# start of Record list

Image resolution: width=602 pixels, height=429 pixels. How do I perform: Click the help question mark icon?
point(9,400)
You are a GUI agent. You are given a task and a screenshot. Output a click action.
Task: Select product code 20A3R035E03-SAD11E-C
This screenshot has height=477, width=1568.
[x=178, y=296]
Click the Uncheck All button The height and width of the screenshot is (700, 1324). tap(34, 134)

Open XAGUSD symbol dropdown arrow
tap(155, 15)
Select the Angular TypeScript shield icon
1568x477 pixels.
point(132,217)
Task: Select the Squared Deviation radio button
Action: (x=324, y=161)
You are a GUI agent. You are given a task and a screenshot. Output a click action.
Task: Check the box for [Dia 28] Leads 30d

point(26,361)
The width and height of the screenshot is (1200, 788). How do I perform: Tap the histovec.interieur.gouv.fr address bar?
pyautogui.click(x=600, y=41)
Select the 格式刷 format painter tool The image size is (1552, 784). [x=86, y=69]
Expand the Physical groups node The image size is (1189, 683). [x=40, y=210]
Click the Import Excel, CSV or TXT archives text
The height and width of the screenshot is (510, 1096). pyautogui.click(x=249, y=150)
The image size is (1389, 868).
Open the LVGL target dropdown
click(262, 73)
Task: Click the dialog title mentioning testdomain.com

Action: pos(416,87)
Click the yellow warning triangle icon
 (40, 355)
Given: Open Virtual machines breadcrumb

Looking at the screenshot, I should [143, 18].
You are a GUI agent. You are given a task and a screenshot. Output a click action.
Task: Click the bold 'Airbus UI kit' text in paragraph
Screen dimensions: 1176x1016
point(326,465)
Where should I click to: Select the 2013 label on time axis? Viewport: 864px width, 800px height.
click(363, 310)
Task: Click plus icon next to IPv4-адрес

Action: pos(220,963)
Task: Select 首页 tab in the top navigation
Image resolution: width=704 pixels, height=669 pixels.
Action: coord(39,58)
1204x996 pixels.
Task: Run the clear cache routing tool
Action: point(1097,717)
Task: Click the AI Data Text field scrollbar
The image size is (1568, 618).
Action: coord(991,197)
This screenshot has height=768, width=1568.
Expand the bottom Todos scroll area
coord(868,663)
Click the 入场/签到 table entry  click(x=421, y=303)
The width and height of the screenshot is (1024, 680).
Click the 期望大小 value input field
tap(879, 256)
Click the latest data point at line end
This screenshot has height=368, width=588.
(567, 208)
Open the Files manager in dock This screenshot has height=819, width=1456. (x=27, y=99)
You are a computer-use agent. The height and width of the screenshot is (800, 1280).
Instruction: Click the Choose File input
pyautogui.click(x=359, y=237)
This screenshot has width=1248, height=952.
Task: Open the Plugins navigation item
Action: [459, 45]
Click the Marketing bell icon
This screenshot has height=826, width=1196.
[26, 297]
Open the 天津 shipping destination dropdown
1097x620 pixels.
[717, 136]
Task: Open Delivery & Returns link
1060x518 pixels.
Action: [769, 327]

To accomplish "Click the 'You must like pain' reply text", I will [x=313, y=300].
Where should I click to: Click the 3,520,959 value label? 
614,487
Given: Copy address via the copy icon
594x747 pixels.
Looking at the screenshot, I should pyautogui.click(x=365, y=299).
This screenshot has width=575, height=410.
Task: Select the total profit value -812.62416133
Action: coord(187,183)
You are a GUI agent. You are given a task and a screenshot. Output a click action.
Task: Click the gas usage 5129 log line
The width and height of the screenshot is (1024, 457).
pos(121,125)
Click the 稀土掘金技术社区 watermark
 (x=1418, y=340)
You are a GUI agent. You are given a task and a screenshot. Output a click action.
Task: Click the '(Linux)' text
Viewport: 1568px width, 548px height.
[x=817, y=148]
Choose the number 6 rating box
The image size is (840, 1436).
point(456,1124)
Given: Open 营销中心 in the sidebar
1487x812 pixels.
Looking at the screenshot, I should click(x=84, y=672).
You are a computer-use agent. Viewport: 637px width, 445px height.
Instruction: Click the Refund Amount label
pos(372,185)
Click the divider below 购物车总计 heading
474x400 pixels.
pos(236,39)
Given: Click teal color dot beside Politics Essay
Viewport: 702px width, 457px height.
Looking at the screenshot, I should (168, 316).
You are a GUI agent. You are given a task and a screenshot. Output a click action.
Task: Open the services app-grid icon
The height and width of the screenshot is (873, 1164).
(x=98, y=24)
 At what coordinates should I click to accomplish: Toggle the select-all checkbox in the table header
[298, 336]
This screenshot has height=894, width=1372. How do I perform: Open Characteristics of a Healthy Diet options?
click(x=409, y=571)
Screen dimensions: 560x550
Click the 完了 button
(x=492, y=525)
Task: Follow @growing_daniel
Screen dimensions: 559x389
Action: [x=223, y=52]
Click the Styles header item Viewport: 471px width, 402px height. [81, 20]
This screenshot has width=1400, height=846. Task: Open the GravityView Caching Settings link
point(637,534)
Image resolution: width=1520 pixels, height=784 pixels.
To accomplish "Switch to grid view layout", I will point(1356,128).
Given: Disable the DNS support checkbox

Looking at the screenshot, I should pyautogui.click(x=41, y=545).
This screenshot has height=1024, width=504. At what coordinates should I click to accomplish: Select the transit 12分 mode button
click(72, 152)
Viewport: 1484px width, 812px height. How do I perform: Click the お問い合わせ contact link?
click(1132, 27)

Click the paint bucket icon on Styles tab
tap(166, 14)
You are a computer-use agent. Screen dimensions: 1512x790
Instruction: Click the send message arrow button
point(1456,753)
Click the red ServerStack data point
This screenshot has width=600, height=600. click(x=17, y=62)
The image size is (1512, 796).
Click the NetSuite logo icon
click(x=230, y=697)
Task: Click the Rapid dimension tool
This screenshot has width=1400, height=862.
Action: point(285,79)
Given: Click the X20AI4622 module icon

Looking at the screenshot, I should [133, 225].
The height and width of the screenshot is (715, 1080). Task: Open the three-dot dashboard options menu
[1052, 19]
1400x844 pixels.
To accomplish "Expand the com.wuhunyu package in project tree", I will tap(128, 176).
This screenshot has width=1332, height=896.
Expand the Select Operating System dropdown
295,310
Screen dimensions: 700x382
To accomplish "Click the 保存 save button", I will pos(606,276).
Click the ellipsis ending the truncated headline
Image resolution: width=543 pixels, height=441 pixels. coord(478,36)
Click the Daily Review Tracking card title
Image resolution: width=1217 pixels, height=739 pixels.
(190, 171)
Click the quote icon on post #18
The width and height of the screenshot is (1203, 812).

# end of Record list

_Work instructions_.
Return every line of the items above that contains the string "point". Case counts.

_Solution for this exercise_.
point(9,400)
point(132,217)
point(26,361)
point(326,465)
Action: point(1097,717)
Click the latest data point at line end
point(456,1124)
point(637,534)
To accomplish "Switch to grid view layout", I will point(1356,128).
point(1456,753)
Click the red ServerStack data point
Action: point(285,79)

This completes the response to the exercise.